The latest news on the approval process of the UK Medical Device law
As COVID-19 keeps troubling the world, Brexit negotiations appear to be on hold. In fact, EU trade talks could be postponed due to the coronavirus. Nevertheless, the new UK law on Medical Devices has lately been progressing through the chambers at Westminster. Are you wondering about its status this very day?
The Medicines and Medical Devices Bill 2019-2020
The Medicines and Medical Devices Bill 2019-20 was announced in the Queen’s Speech in December 2019 and had its first reading on February 13, 2020.
On the 4th of March, the Bill went through its second reading, advancing therefore within the necessary procedure towards becoming official medical device legislation. The debate was held by the House of Commons, constituting the second of three planned meetings. In there, safety concerns related to medical devices were addressed and the government stated the Bill would enable the UK to improve the disclosure of such concerns.
As per above, the creation of a statutory device register was set forth. This would, in words of the UK government, remove the limits on information sharing and ultimately enhance safety for the public, as well as accountability for the actors involved:
“We will enhance patient safety by giving the [Medicines and Healthcare products Regulatory Agency] a new power to disclose to members of the public any safety concerns about a device.

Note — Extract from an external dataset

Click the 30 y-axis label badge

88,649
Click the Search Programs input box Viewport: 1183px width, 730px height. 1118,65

This was not possible while we were part of the EU. Previously, if a [National Health Service] trust raised a concern about a device and asked if similar reports had been received elsewhere, too often the MHRA was restricted in sharing that information; nor could it always routinely share information with the Care Quality Commission”

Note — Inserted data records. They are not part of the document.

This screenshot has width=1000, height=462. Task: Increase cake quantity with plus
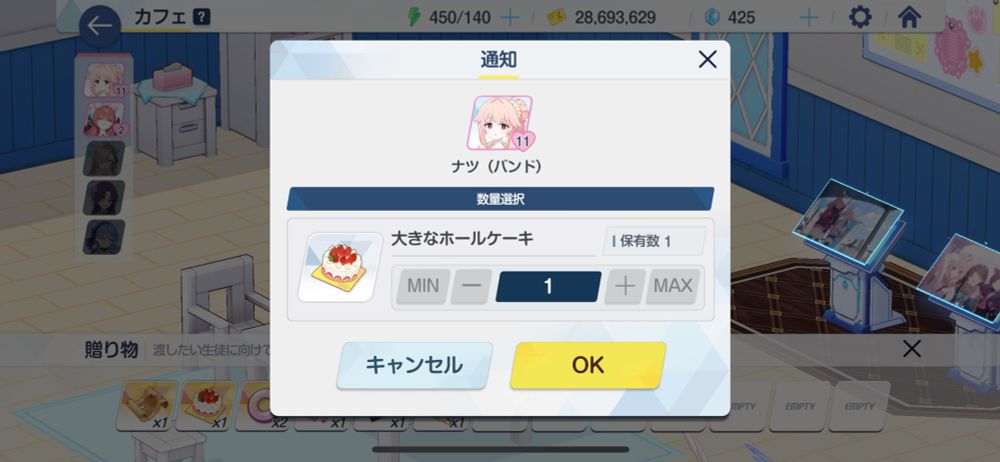point(625,287)
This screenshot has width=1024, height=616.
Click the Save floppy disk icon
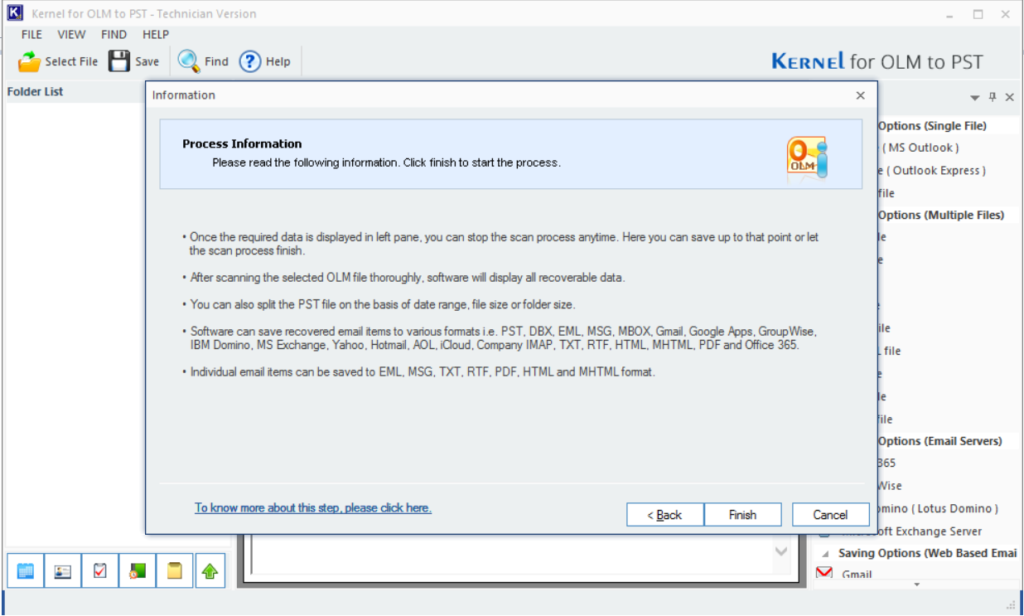click(120, 62)
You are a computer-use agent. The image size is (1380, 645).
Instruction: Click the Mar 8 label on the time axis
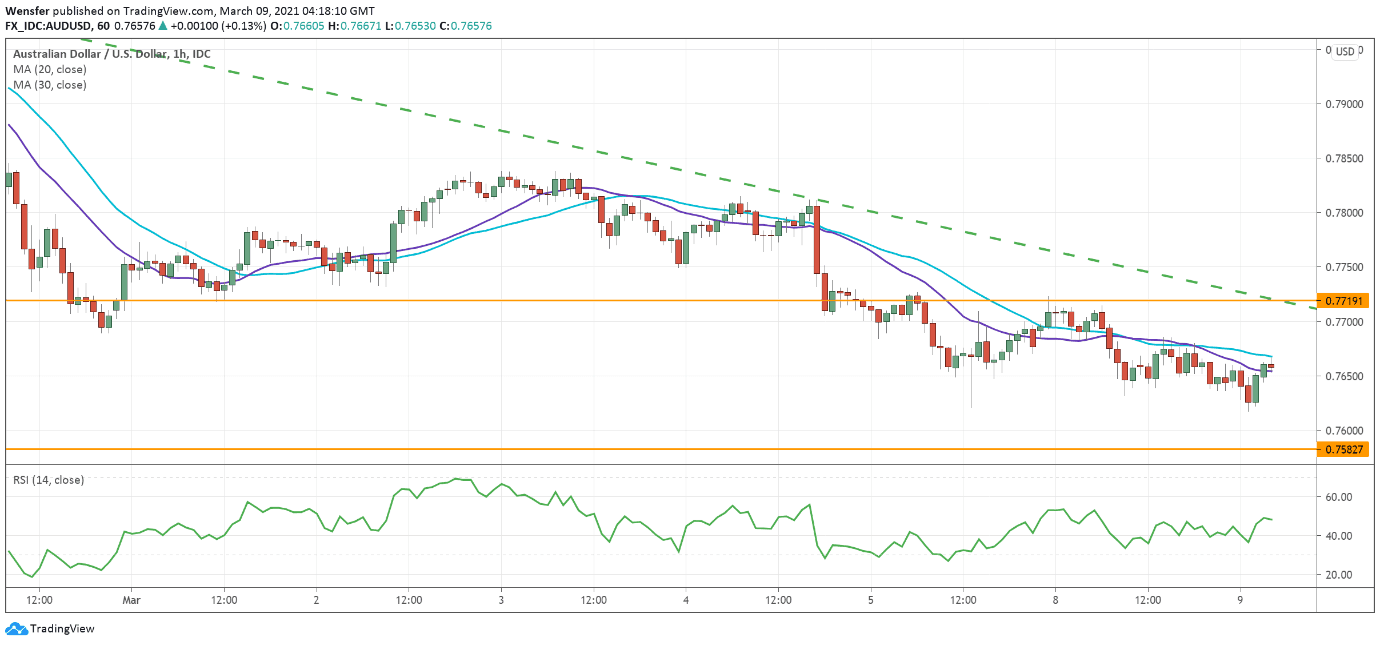pos(1053,601)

Having been debated twice in the House of Commons, the Bill will now undergo review by a committee. The committee is set to report back by April 23. Beyond that, the Bill will be debated again in the House of Commons before going through the same process in the House of Lords.
The current UK regulation of medical devices
The current UK regulation of medical devices is a collage sourced on and shaped by the EU directives transposed into domestic legislation, through section 2(2) of the European Communities Act 1972 (ECA). However, the ECA will no longer be available to the UK at the end of the transition period, to amend its regulations. There is no other ‘general power’ for updating these regulations, except through the introduction of primary legislation. In anticipation of the split with the EU, the UK government created the Medicines and Medical Devices Bill 2019-20.

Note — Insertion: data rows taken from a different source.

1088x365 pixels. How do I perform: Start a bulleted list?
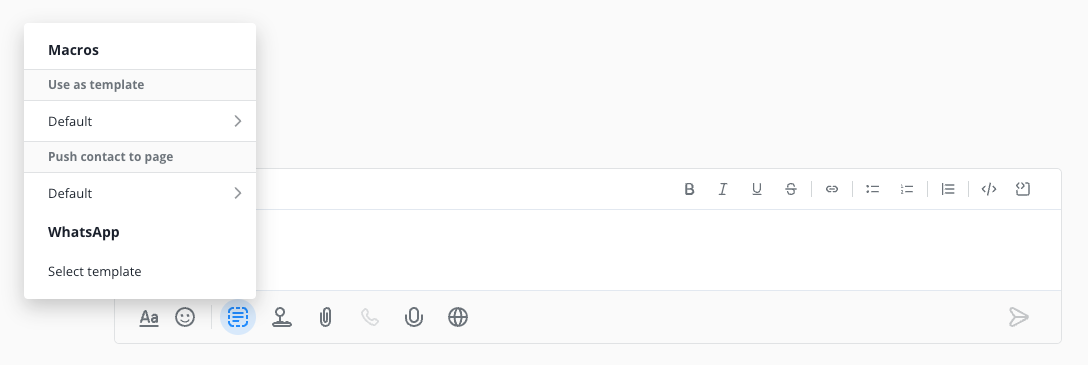pyautogui.click(x=873, y=189)
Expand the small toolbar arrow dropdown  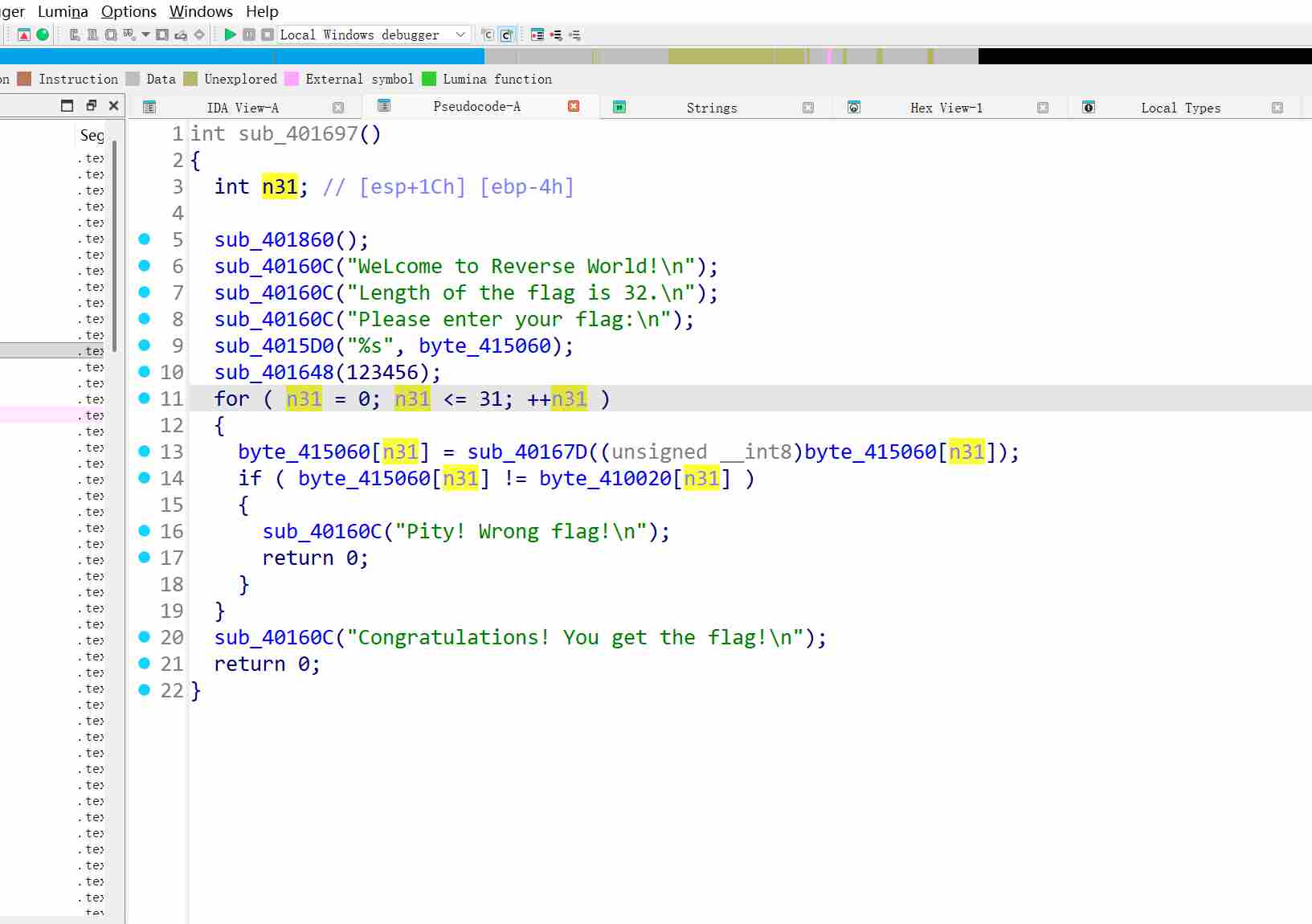[x=145, y=35]
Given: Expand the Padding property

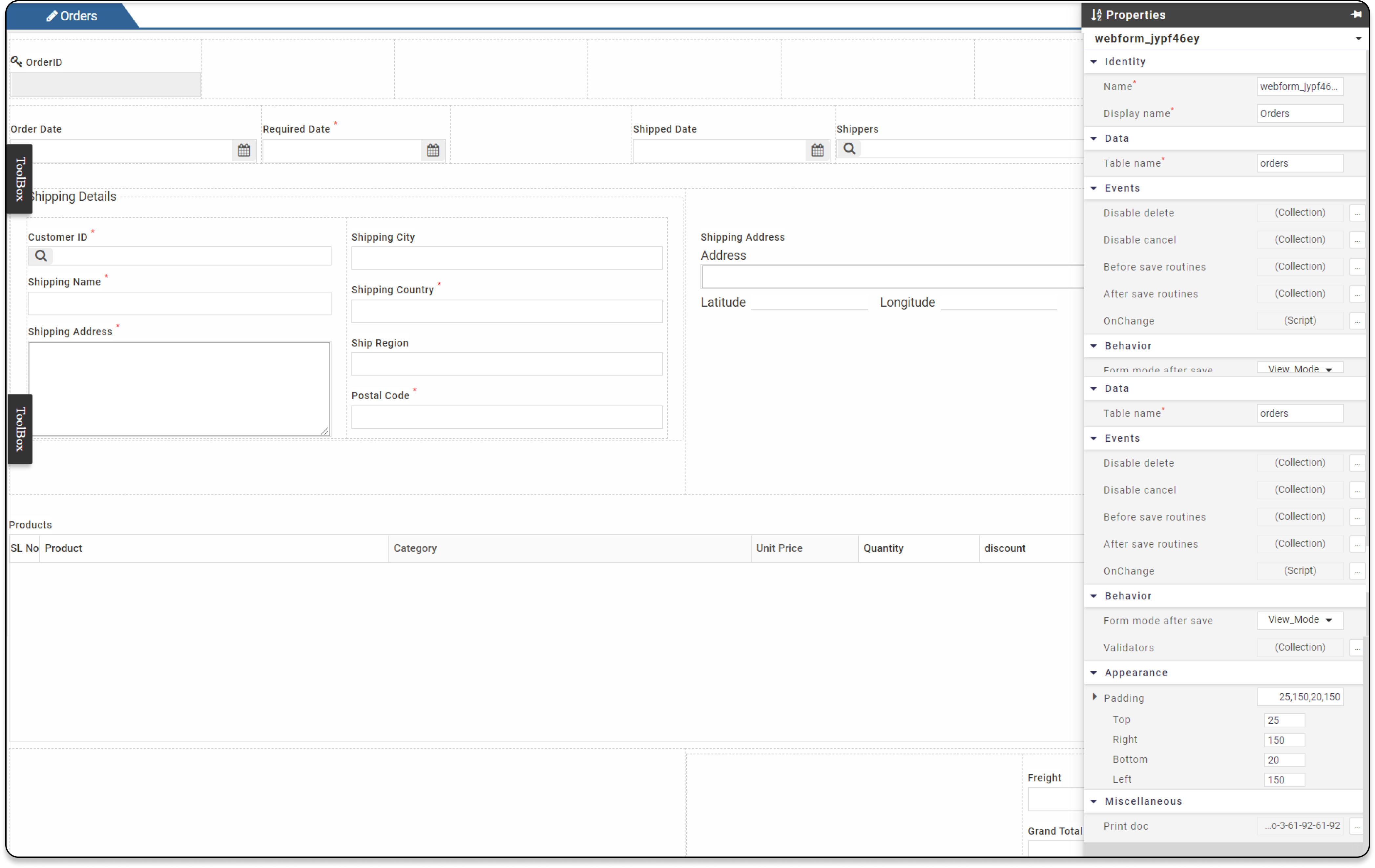Looking at the screenshot, I should 1095,697.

Medicines and Medical Devices Bill 2019-20
We are facing a bill that aims at conferring power to amend or supplement the law related to human medicines, veterinary medicines and medical devices; to make provision about the enforcement of these regulations, and to ensure protection of health and the safety of medical devices.
In conclusion, the bill wishes to smooth the relevant procedure for reforming, amending, enhancing or merely having a say in the UK regulation governing medical devices. It has been said that this fashion would entitle the UK government to adapt UK national law to cutting-edge technologies, as well as to any major development undergone in the industry. Therefore, it would render the UK regulation governing medical devices as a gate open towards the most up-to-date developments of the industry.
Part 3 of the new Bill: Medical devices
Part 3 of the Bill creates a delegated power to enable the Medical Devices Regulations (MDR) 2002 to be updated, and allows amendments only to a limited number of areas, namely the:
- Manufacture, marketing and supply of medical devices;
- Fees in relation to medical devices (e.g. registration of devices);
- Recording information about the safety of devices;
- Introduction of offences for breaches of the MDR 2002; and
- Supply of medical devices in emergencies.
Part 3 of the Bill also aims to consolidate the enforcement regime for ensuring the safety and quality of medical devices and gives the Secretary of State new information sharing powers relating to the safety of medical devices.